*Text provided*

I don’t mean like holed-up-in-a-monastery-for-three-weeks peace ‘n quiet.  More like, “two to three paragraphs without interruption, and ideally as much as a page or more, all at once, before someone asks you how to spell a word, or where is the milk, or . . .” you know what I mean*.  I say this not to discourage the other housewives out there, but rather to encourage you to not give up just because it’s taking you a little longer than a Hardy Boys mystery, or whatever it is you other people read.

What it is: Pope Benedict did a series of talks at his weekly general audiences on each of the Doctors of the Church, and the text of those talks was put into book form.  (St. Peter Chrytologus is missing — there was no talk as yet at the time the book went to print.  But you get all the others.)  Each person gets his or her own chapter, and certain heavy-hitters have double- or triple-sized chapters if it took two or three sessions to cover the topic.

*Material provided*
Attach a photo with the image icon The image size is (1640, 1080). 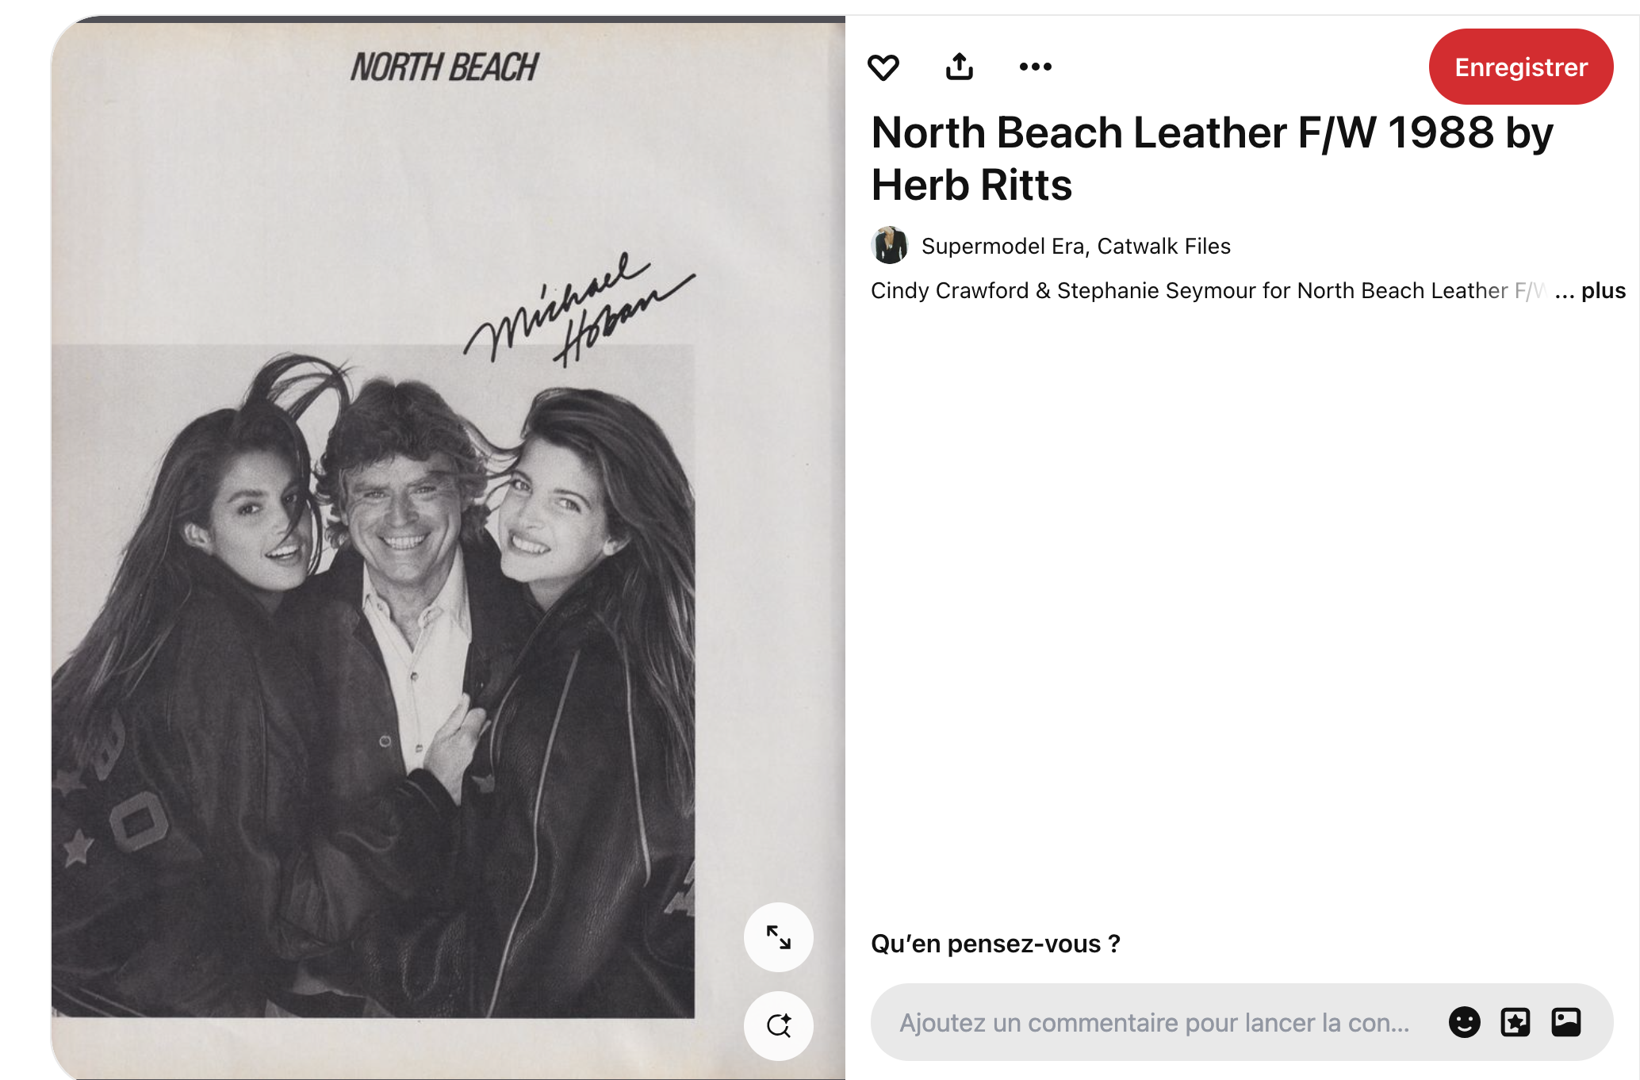(x=1566, y=1022)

*Activity list*
[A] According to the passage on Pope Benedict's talks, which Doctor of the Church is missing from the book?
[B] Write the next part of the passage on Pope Benedict's talks, starting after its last sentence.
The listing is separate material and has no connection to the passage on Pope Benedict's talks.

*Answers for the exercise*
[A] St. Peter Chrytologus is missing.

[B]
The focus of the talks is on the development of doctrine.  Sorry, no fun stories about St. Thomas Aquinas’s family’s colorful attempts to dissuade him from his vocation, or St. Therese’s heroic willingness to eat the peas and fake it that she liked them.  You get to be a Doctor of the Church due to your contribution to our understanding of the faith.  So that’s where the book focuses: What did this person contribute to our understanding of Christ and of salvation?  How did this person respond to the needs of his or her time, and re-present the faith in a way that was needed then, and that continues to be valuable today?

–> A brief biography opens each chapter, and there is enough information to give you a clear picture of the life and times of the individual.  There is relatively more biography for lesser-known saints.  If you don’t know the general St. Thomas Aquinas story, you aren’t ready for this book yet; but if you never can keep straight all your St. Cyrils and Gregories, the Holy Father has you covered, no worries.

What are the prerequisites?

Before reading this book, you need to:

  • Know the broad outline of Church history, and of course that means having a decent grasp of world history as well.
  • Be familiar with the who’s who of major saints.
  • Have a clear understanding of Church teaching.
  • Be comfortable with technical language at about the level of The Catechism of the Catholic Church.  This one:

If that’s not you, be patient.  Come back to The Doctors later. Because the focus of the book is specifically on doctrine, and on the development of doctrine, this is a little harder of a book than some of the other collections by the Holy Father.


Who is this book for, and what good is it, anyway?  I recommend this book if you . . .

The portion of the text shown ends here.